######################################################################
######################################################################
-
Code for timescale GAM with
by=
grouping for sectors is ready, but very computationally expensive. Takes a long time. -
Therefore code is also available to construct sector GAMs one by one and place into list. List is saved as .rds
-
All of this to go in targets?
- if you updated the raw data GAMs, you need to update NFR_to_GAM table. Targets will spot this and re-run
- if you update the pollutants to work over, targets should spot and re-run
-
UK activity data is used - not emissions data - to match to activity sectors in the NAEI
-
Raw data processed to standardized output
- Processing of data in /DUKEMS/Database/R/gam_generation.R
- Standard input files uploaded to ./data/input_formatted (all on .gitignore)
-
Each NFR code translates to an activity grouping (Profile_ID), and the grouping's total emissions will determine the its weight in the final aggregated sector.
-
GAMs for every Profile_ID are produced from the raw data (data/GAM_profileID/timescale)
-
They are produced for hour, hourwday (hour for specific day of week), wday, month and yday
-
These GAM outputs are the basis for sector-level groupings;
- Need to know the NFR to sector look-up (e.g. to SNAP, GNFR, custom)
- The weights (contribution of Profile_ID to aggregated sector) influence the construction of the final sector level GAM (./output/GAM_sector)
- Final sector level GAMs are output (./output/GAM_sector)
-
As well as GAMs, standard csv outputs of temporal profiles are produced; coefficients are relative to 1
-
GAMs for sectors can be constructed from year/pollutant averages or year/pollutant specific.
- This allows for longer/shorter-term representations, multiple or single pollutants
-
When further raw data is found and ingested, it must either map to current Profile_IDs or new IDs need to be added and mapped to NFR codes.
Emissions contribution by Profile_ID per sector here; ./doc/profile_contributions_sector/
IMPORTANT: Raw data should be normalised (units removed) to enable combination of disparate data.
Aggregating GAMs When aggregating Profile_ID GAMs to aggregated GAMs, each Profile_ID GAM is sampled across the prediction interval (n times).

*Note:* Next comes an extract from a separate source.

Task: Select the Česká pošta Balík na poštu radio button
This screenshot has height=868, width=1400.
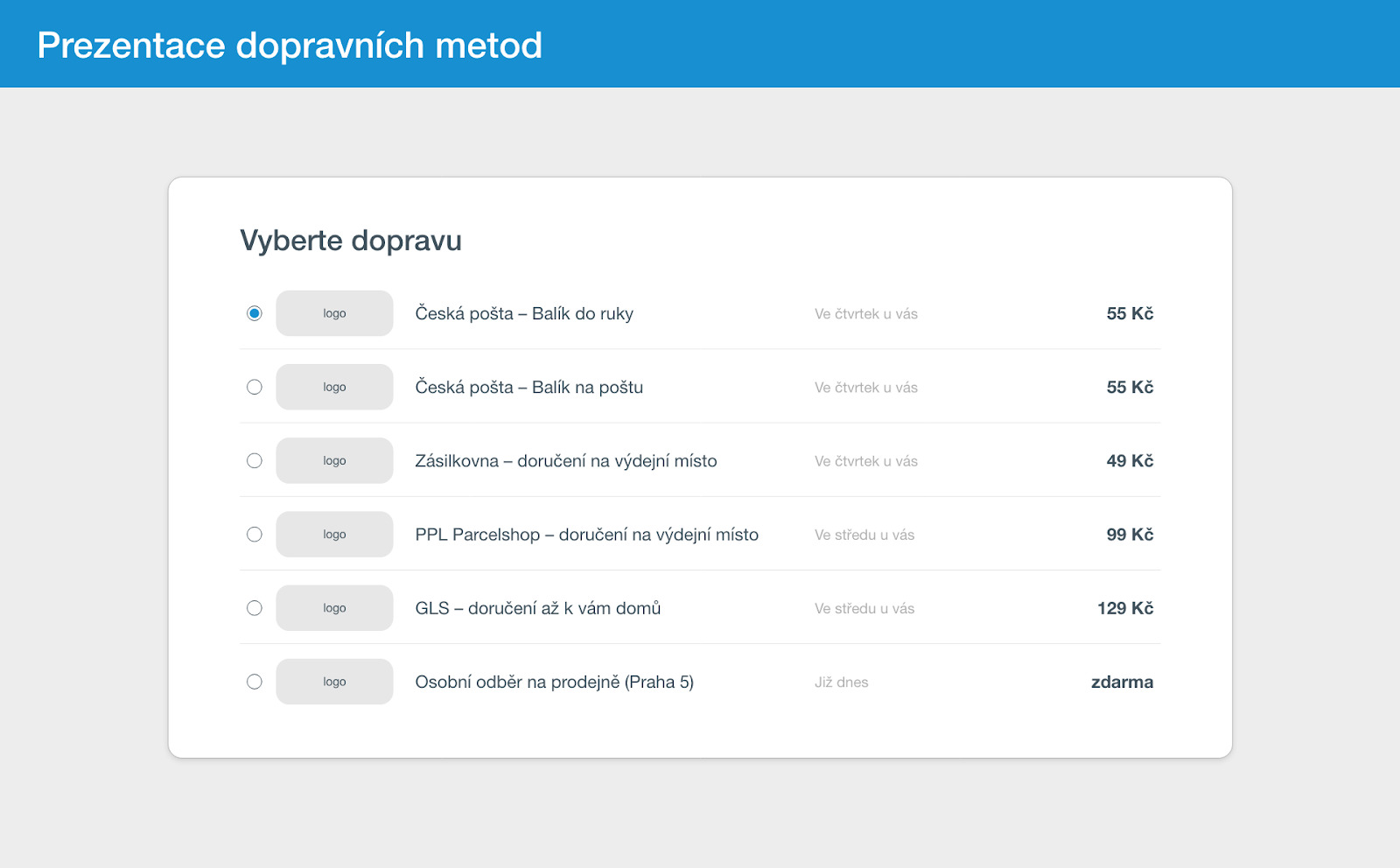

This uses the uncertainty range properly, instead of sampling the SE (which creates false confidence).
IDEA to develop (28/01/22): Create one large table of emissions for all years and pollutants. When creating the sector GAM, use the mean grouped-NFR contribution to that sector across all years and all pollutants. That way it becomes generic. This could be a simple mean (total per sector would need to be re-adjusted to 1), a weighted mean to give more recent years more influence (as old stuff is out of date?) or another GAM. It could be fine that one % contribution figure is used to make the GAM or the range across all years/pollutants could feed into a MCMC?
Future DUKEMs work:
* Integrate wood burning hour of day data; Gary Fuller (email 25/10/2021)
* continue to add data & detail around sub-sector profiles
* Pollutant specific profiles
* Agricultural information re activity AND temperature/climate related profiles
* More year-specific data
* Spatially variable temporal profiles
* Point data temporal profiles
* (near) Real time data interface